The delegation, headed by former Premier Chaudhry Shujaat Hussain and including several religious scholars, reached the mosque hours after Musharraf took the decision at a high-level meeting on ways to resolve the week-long crisis.

Prime Minister Shaukat Aziz said the government would allow Ghazi to be held under house arrest with his ailing mother if he surrenders and frees women and children inside the Red Mosque.

Interior Minister Aftab Khan Sherpao said the delegation would address the mosque leader Abdul Rashid Ghazi using loudspeakers because it was too dangerous to go inside the mosque. Ghazi is holed up in the mosque with scores of armed militants and radical students. Several women and children are still trapped in the mosque.

Aziz said there were several 'heavyweight militants' and wanted terrorists inside the mosque.

The government's move to give peace a chance came a day after Musharraf warned the holed up militants to surrender or get killed.

Hussain and his six-member negotiating team headed by former premier will try to persuade Ghazi to give himself up and to free women and children inside the complex, Aziz said. Twenty-four people have lost their lives in the tense standoff.

"The team will negotiate through a speaker system so that all team members can hear whatever Ghazi says," Aziz said at his official residence in Islamabad.

"We are not sending any negotiating team inside the mosque as they are unpredictable people and have also taken six parents as hostage," Aziz added.

"We are trying to avoid loss of life and using all negotiating options to end this crisis, including house arrest for Ghazi and his old mother," Aziz said.

The move to hold negotiations at the meeting presided by Musharraf came as security forces again fired tear gas and exchanged gunfire with the rebels at the mosque.

"The meeting authorised Chaudhry Shujaat Hussain to make a real last-ditch effort to convince the militants holding women and children to release them," according to a senior government official.

Musharraf said the priority was still to save the so-called human shields, the official said.

"They must be released by the hostage-takers," he quoted the president as saying.
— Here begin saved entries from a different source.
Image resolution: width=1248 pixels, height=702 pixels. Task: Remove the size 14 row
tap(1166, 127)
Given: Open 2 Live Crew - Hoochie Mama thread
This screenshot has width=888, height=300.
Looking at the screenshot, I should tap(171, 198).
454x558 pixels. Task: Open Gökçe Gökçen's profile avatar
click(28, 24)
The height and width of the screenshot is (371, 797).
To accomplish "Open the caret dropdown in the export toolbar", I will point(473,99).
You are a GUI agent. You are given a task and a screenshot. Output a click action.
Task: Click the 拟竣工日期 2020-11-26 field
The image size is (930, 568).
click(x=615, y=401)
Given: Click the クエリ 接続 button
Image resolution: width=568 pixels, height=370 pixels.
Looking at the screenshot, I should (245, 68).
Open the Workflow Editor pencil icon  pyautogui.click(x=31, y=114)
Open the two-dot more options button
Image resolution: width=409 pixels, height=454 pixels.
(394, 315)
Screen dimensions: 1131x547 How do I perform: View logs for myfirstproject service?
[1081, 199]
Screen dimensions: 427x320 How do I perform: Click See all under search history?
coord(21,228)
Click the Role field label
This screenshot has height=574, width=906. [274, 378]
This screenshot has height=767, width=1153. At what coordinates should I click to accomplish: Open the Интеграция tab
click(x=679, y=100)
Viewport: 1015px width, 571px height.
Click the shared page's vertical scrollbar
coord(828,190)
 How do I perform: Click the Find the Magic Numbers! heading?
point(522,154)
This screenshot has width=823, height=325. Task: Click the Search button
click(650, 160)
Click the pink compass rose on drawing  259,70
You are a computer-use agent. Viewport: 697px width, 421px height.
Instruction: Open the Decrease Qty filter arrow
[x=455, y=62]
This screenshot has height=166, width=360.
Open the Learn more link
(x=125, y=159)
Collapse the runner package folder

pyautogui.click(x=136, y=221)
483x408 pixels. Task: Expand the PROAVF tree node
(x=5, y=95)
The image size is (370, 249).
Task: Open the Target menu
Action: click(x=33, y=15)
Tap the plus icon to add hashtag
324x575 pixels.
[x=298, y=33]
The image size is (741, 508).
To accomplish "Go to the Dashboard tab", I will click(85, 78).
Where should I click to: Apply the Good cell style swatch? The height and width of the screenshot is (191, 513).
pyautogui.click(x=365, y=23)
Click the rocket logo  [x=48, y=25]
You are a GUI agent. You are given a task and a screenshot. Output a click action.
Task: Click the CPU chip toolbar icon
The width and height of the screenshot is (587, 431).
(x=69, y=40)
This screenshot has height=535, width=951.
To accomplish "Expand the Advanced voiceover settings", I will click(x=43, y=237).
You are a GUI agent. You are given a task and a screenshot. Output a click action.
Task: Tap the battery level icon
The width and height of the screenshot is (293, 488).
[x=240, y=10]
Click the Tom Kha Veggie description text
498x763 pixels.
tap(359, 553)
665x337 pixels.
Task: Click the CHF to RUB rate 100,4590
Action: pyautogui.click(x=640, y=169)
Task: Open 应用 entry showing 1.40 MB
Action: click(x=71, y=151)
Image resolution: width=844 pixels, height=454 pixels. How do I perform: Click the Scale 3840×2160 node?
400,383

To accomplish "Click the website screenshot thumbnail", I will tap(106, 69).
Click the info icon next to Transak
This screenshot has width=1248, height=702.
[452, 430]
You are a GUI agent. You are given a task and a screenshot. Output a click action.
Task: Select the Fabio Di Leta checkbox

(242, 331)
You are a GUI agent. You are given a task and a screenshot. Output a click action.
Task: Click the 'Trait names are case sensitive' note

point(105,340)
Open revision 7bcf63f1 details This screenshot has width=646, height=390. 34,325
The new strategy to go for negotiations came after Pakistan security forces reportedly deferred plans to storm the Lal Masjid after getting fresh information of the situation inside the besieged mosque by an unmanned aerial vehicle.

Military officials, who were last night given an all clear signal from President Pervez Musharraf to raid the complex, altered their strategy in light of the new information.

The UAV hovered over the Lal Masjid, where militants are holed up, for more than two hours last night and took pictures of the besieged mosque. The plane recorded the images of people present at Lal Masjid and the girls madrassa, Jamia Hafsa and their movements.

In light of the information provided by the images, a new strategy against Lal Masjid has been adopted, Geo TV reported.

The possible operation, which was to be carried out on Monday against Lal Masjid and Jamia Hafsa, has been postponed.

After a meeting with top military officials last night, Musharraf had given a clearance to storm the sprawling mosque and there was speculation that the operation will take place in the early hours.

However, except for sporadic firing, the situation remained the same.

During last night's meeting, Musharraf was presented with three options - launch an air strike, gas the compound to render the inmates unconscious or launch ground assault.

There was no word yet on which option was cleared and when the operation would be launched.